The following table shows the results of the 2021 election.

| Party |  | Ward |  |  | List |  |  | Total seats |
| Votes | % | Seats | Votes | % | Seats |
|  | African National Congress | 12,612 | 34.23 | 15 | 12,860 | 34.71 | 1 | 16 |
|  | Democratic Alliance | 9,612 | 26.09 | 6 | 9,744 | 26.30 | 6 | 12 |
|  | Economic Freedom Fighters | 9,160 | 24.86 | 2 | 9,521 | 25.69 | 10 | 12 |
|  | Freedom Front Plus | 1,826 | 4.96 | 0 | 1,842 | 4.97 | 3 | 3 |
|  | Independent candidates | 1,178 | 3.20 | 0 |  |  |  | 0 |
|  | African Independent Congress | 588 | 1.60 | 0 | 526 | 1.42 | 1 | 1 |
|  | Metsimaholo Community Association | 418 | 1.13 | 0 | 492 | 1.33 | 1 | 1 |
|  | African Transformation Movement | 387 | 1.05 | 0 | 459 | 1.24 | 1 | 1 |
|  | Agency for New Agenda | 132 | 0.36 | 0 | 346 | 0.93 | 0 | 0 |
|  | Batho Ba Qetile | 189 | 0.51 | 0 | 180 | 0.49 | 0 | 0 |
|  | African Christian Democratic Party | 169 | 0.46 | 0 | 183 | 0.49 | 0 | 0 |
|  | Pan Africanist Congress of Azania | 166 | 0.45 | 0 | 163 | 0.44 | 0 | 0 |
|  | Inkatha Freedom Party | 90 | 0.24 | 0 | 206 | 0.56 | 0 | 0 |
|  | Forum for Service Delivery | 109 | 0.30 | 0 | 155 | 0.42 | 0 | 0 |
|  | Metsimaholo Progressive People Forum | 91 | 0.25 | 0 | 166 | 0.45 | 0 | 0 |
|  | Africa Restoration Alliance | 52 | 0.14 | 0 | 44 | 0.12 | 0 | 0 |
|  | United Independent Movement | 30 | 0.08 | 0 | 61 | 0.16 | 0 | 0 |
|  | Congress of the People | 13 | 0.04 | 0 | 66 | 0.18 | 0 | 0 |
|  | Disability and Older Person Political Party | 24 | 0.07 | 0 | 40 | 0.11 | 0 | 0 |
| Total |  | 36,846 | 100.00 | 23 | 37,054 | 100.00 | 23 | 46 |
| Valid votes |  | 36,846 | 98.33 |  | 37,054 | 98.66 |  |  |
| Invalid/blank votes |  | 625 | 1.67 |  | 502 | 1.34 |  |  |
| Total votes |  | 37,471 | 100.00 |  | 37,556 | 100.00 |  |  |
| Registered voters/turnout |  | 81,379 | 46.05 |  | 81,379 | 46.15 |  |  |

===By-elections from November 2021===
The following by-elections were held to fill vacant ward seats in the period since November 2021.

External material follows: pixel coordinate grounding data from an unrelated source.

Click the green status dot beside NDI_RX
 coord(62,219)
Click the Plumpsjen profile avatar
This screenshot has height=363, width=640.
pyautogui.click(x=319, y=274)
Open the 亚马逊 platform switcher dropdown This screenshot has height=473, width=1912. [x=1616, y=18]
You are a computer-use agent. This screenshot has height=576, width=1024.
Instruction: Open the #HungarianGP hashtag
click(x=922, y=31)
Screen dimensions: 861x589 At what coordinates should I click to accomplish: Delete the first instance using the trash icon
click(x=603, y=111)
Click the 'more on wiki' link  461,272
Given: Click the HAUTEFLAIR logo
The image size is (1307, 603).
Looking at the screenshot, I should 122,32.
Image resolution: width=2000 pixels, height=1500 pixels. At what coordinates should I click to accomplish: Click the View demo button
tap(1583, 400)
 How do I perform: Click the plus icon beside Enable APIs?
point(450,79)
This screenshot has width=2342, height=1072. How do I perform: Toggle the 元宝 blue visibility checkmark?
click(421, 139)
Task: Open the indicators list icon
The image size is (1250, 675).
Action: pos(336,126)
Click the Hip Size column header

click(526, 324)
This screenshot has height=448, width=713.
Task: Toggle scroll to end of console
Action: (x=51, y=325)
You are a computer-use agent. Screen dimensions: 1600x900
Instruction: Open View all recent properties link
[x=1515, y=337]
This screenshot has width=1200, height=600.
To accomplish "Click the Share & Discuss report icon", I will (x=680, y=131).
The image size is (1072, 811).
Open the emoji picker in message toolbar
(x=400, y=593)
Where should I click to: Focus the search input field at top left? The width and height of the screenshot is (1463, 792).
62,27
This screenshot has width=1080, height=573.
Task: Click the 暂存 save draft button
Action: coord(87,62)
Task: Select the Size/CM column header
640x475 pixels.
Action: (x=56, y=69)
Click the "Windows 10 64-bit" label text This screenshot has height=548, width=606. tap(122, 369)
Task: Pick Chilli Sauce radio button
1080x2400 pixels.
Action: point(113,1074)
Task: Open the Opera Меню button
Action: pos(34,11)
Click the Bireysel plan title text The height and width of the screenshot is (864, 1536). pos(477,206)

| Date | Ward | Party of the previous councillor |  | Party of the newly elected councillor |  |
|---|---|---|---|---|---|
| 9 Jul 2025 | 14 |  | Democratic Alliance |  | Democratic Alliance |

==November 2026 election==

The next municipal election is scheduled for November 2026. While Heilbron was merged with Metsimaholo, the number of wards were kept to 23.